Microsoft is lobbying Congress and the Federal Communications Commission (FCC) for expanded access to free TV airwaves to operate unlicensed devices. Microsoft falsely claims this would unlock broadband for rural America, but instead it will put local TV service at risk. Broadcasters have worked cooperatively with Microsoft where possible, but policymakers should reject further changes to ensure viewers have access to the critical news and emergency information local TV stations provide.
Microsoft has been promising rural broadband for a decade, but has not delivered. Microsoft asked for, and was given, free access to airwaves in 2008. The FCC also granted unlicensed devices the ability to operate at higher powers and closer to television stations to help deployment. Broadcasters worked constructively with Microsoft to seek changes to the FCC's rules that would purportedly facilitate greater broadband deployment. But Microsoft continues to seek still more changes to the rules that could cause interference to television service. This harms television viewers throughout the country, with no promise that broadband service will ever be offered.

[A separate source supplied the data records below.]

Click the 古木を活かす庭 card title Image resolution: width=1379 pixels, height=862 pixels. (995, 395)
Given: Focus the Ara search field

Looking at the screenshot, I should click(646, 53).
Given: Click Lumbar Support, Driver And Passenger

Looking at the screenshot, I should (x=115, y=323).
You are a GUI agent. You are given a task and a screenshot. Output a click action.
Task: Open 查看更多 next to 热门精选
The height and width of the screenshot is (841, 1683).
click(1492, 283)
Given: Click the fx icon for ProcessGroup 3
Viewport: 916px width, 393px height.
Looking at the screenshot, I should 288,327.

Microsoft has been given every opportunity to put these white spaces to good use, but the company should not be able to constrain current or future television service to reserve spectrum for some hypothetical future use.
The bottom line:
Congress should not harm television viewers to give a trillion dollar company a handout. Despite being given the airwaves to do so, Microsoft has not delivered on its promise to bring broadband to rural America and there's no guarantee it will do so in the future. The future of broadcast television service should not be left in limbo while Microsoft determines what it wants to do with the free spectrum it's already been given.